Problem requirements
Starting at the line that contains "The height and" and going through the end of the records, write the records as a two-column CSV with the headers task and result. Give one row per record, put its text and its answer each in one quoted field with line breaks turned into spaces, and leave out the pictures.

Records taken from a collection
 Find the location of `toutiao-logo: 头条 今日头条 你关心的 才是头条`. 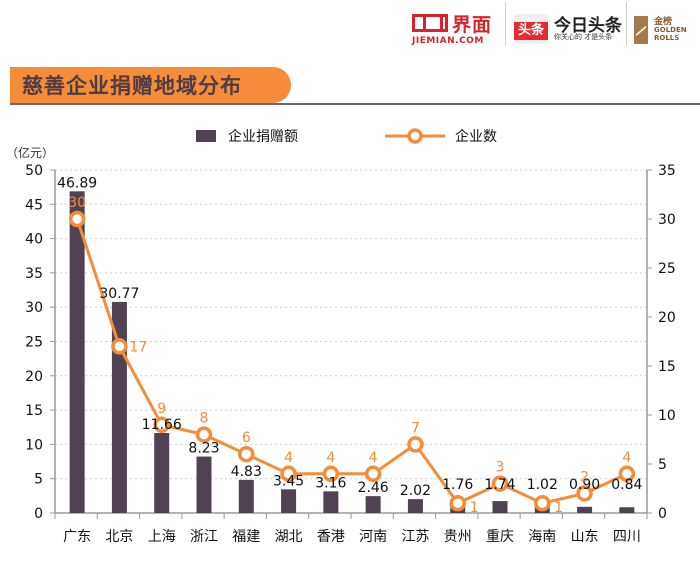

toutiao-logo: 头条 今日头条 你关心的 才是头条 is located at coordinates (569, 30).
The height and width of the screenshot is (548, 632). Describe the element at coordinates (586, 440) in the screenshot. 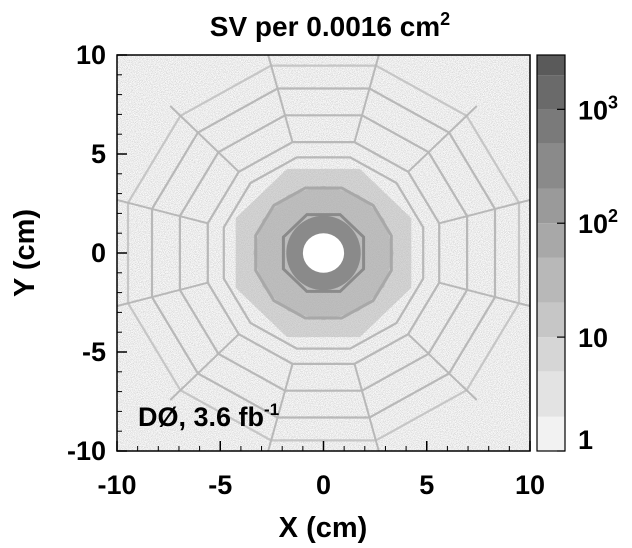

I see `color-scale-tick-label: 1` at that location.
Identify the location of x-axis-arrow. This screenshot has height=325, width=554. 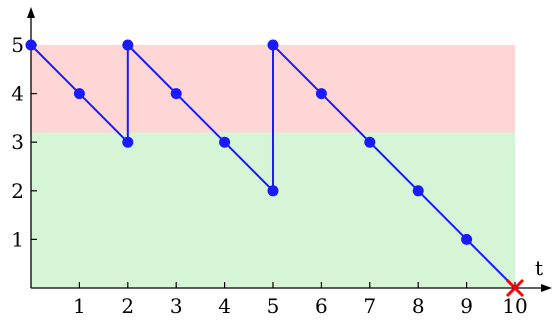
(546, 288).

Task output
task,result
"The height and width of the screenshot is (548, 632). Describe the element at coordinates (586, 440) in the screenshot.","I see `color-scale-tick-label: 1` at that location."
"Identify the location of x-axis-arrow. This screenshot has height=325, width=554.","(546, 288)."